Doctors Medical Center Receives Quality Achievement AwardsJun 18, 2018
American Heart Association recognizes Doctors Medical Center’s commitment to quality care
Modesto, Calif. – Doctors Medical Center has received the American Heart Association’s Get With The Guidelines – Heart Failure Gold Plus Quality Achievement Award and the AFib Bronze Quality Achievement Award. These awards recognize the hospital’s commitment to ensuring heart failure and atrial fibrillation patients receive the most appropriate treatment according to nationally recognized, research-based guidelines founded in the latest scientific evidence. The goal is speeding recovery and reducing hospital readmissions.
Doctors Medical Center earned these awards for meeting specific quality achievement measures at a set level for a designated period. For heart failure, these measures include evaluation of the proper use of medications and aggressive risk-reduction therapies. For AFib, these measures include providing appropriate medications and risk reduction therapies to prevent stroke, stabilize the heart rate and rhythm and treat additional heart disease. AFib causes irregular heartbeat that can lead to stroke and other complications. Before discharge, patients should also receive education on managing their condition and plans on follow-up care.
“Doctors Medical Center is dedicated to improving the quality of care for our patients with heart failure and AFib by implementing the American Heart Association’s Get With The Guidelines initiatives,” said Warren Kirk, CEO of Doctors Medical Center. “The tools and resources provided help us track and measure our success in meeting evidence-based clinical guidelines developed to improve patient outcomes.”
“We are pleased to recognize Doctors Medical Center for their commitment to heart failure and atrial fibrillation care,” said Eric E. Smith, M.D., national chairman of the Get With The Guidelines Steering Committee and an associate professor of neurology at the University of Calgary in Alberta, Canada. “Research has shown that hospitals adhering to clinical measures through the Get With The Guidelines quality improvement initiative can often see fewer admissions and lower mortality rates.”

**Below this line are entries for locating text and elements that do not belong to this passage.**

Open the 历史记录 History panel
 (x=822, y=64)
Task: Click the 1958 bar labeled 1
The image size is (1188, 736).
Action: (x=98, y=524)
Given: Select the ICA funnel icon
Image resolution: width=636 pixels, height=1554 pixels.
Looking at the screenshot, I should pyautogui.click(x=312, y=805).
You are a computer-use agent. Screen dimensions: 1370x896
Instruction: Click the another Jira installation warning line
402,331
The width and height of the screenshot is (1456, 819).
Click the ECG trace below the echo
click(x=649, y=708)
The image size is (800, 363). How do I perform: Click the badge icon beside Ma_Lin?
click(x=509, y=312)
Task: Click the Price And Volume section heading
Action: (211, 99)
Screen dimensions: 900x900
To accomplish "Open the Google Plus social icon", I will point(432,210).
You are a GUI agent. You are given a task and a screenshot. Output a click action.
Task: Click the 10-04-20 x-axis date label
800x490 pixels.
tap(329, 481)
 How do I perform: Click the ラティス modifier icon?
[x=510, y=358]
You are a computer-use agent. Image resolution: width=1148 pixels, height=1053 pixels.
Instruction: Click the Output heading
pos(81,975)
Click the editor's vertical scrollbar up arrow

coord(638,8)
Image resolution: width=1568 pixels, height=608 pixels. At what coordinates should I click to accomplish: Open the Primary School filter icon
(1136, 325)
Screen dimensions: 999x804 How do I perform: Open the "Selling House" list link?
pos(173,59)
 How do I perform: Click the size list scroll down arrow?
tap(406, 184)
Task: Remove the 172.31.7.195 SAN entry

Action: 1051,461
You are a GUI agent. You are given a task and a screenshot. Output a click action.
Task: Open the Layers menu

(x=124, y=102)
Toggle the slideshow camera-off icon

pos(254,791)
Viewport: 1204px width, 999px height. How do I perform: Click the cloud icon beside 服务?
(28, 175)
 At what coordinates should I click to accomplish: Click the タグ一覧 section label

According to the American Heart Association, more than 6.5 million adults in the United States are living with heart failure. Many heart failure patients can lead a full, enjoyable life when their condition is managed with proper medications or devices and with healthy lifestyle changes. More than 2.7 million adults suffer from atrial fibrillation, according to the AHA. The condition accounts for about one-third of hospitalizations for cardiac rhythm disturbance and is associated with a five-fold increase risk of stroke. Proper treatment of atrial fibrillation can reduce these risks.